### EXTRACT
※ ※ ※
A. Radicalism and Anti-radicalism in Washington Politics

The rise of the Communist Party in the 1930s and the Red Scare of the 1940s and 1950s were not unprecedented events in Washington history. Indeed, the ebb and flow of radical movements, and reactions against them, have profoundly shaped the political history of Washington state. In the 1880s, white laborers demanded higher wages and began to form Washington's first successful labor unions. White working-class mobs also forcibly evicted Chinese immigrants from Seattle, Tacoma, and other coastal towns in this same period. The Populist and Progressive movements were both very strong in Washington around the turn of the century, partially because of aid they received from Washington's relatively sizable Socialist Party.
※ ※ ※
### GIVEN EXERCISE 1
Quote the whole text on radicalism in Washington politics, word for word.
### GIVEN EXERCISE 2
Print the stretch of the records from the line containing "You are a computer-use agent." through the end of the records, both ends included, reproducing them exactly and leaving out the pictures.
※ ※ ※
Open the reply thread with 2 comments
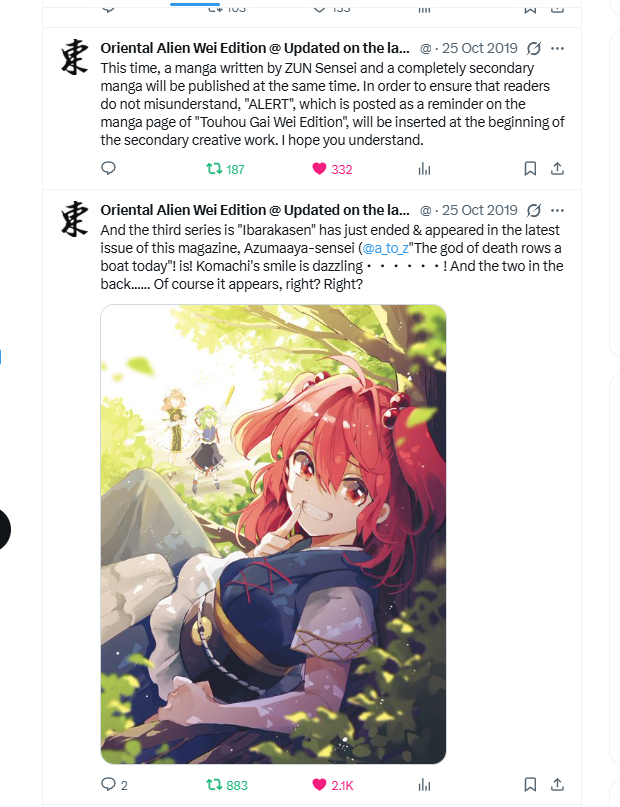Image resolution: width=620 pixels, height=807 pixels. click(114, 784)
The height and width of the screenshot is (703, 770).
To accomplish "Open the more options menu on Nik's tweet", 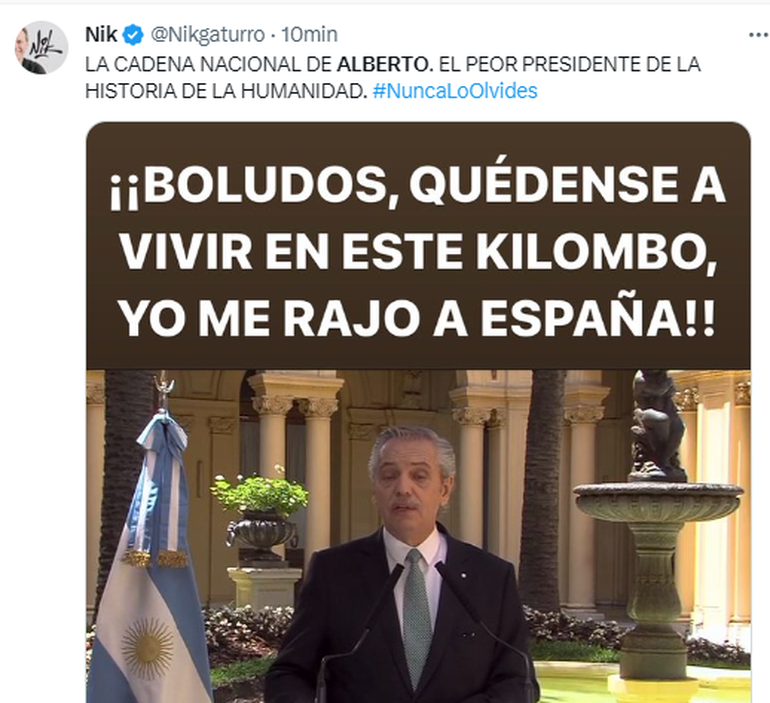I will pyautogui.click(x=758, y=35).
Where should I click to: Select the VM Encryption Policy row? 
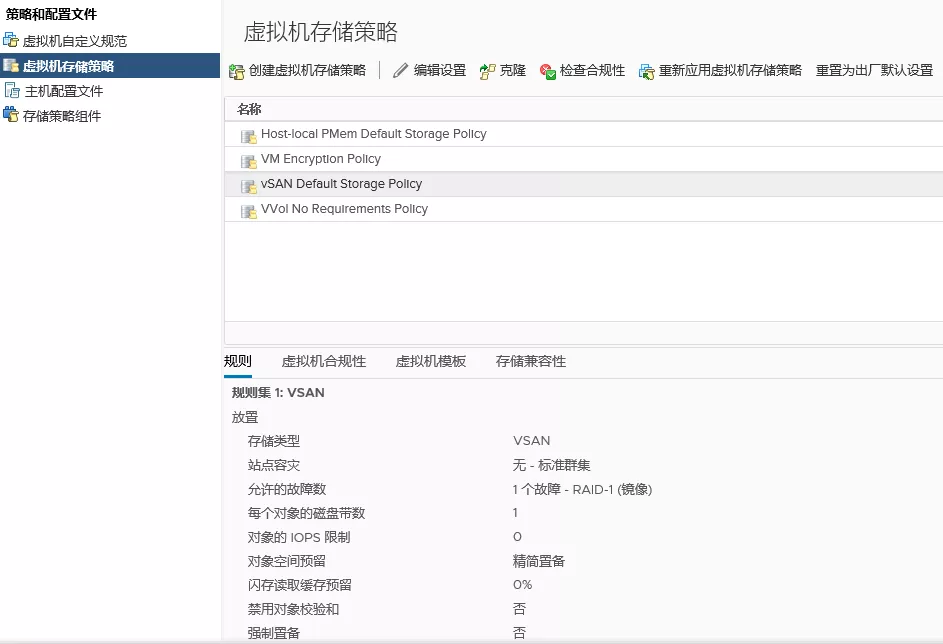click(320, 159)
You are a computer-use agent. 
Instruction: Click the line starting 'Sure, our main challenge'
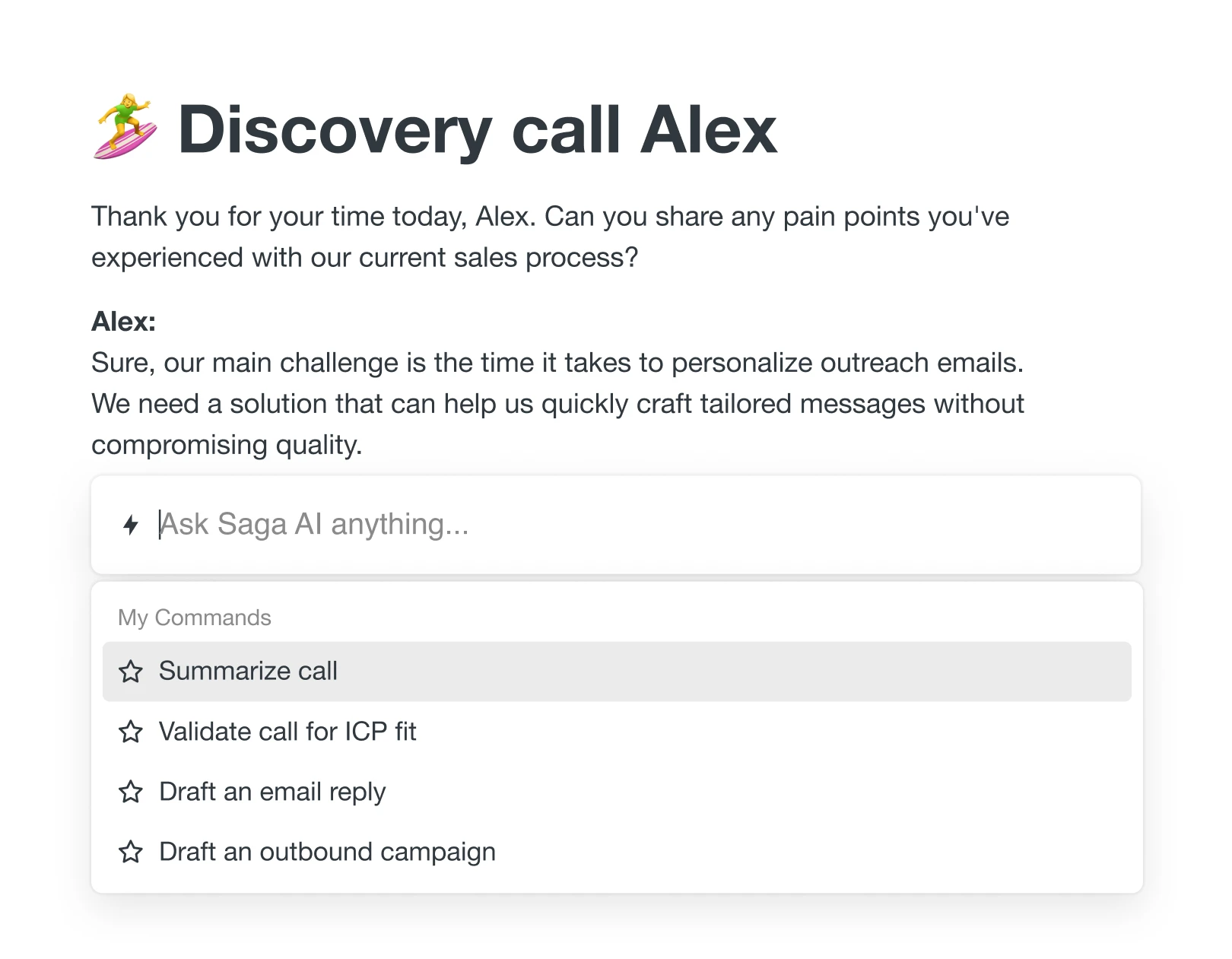(557, 363)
※ ※ ※
### EXERCISE RESULT 1
A. Radicalism and Anti-radicalism in Washington Politics

The rise of the Communist Party in the 1930s and the Red Scare of the 1940s and 1950s were not unprecedented events in Washington history. Indeed, the ebb and flow of radical movements, and reactions against them, have profoundly shaped the political history of Washington state. In the 1880s, white laborers demanded higher wages and began to form Washington's first successful labor unions. White working-class mobs also forcibly evicted Chinese immigrants from Seattle, Tacoma, and other coastal towns in this same period. The Populist and Progressive movements were both very strong in Washington around the turn of the century, partially because of aid they received from Washington's relatively sizable Socialist Party.

### EXERCISE RESULT 2
You are a computer-use agent. 
Instruction: Click the line starting 'Sure, our main challenge'
(557, 363)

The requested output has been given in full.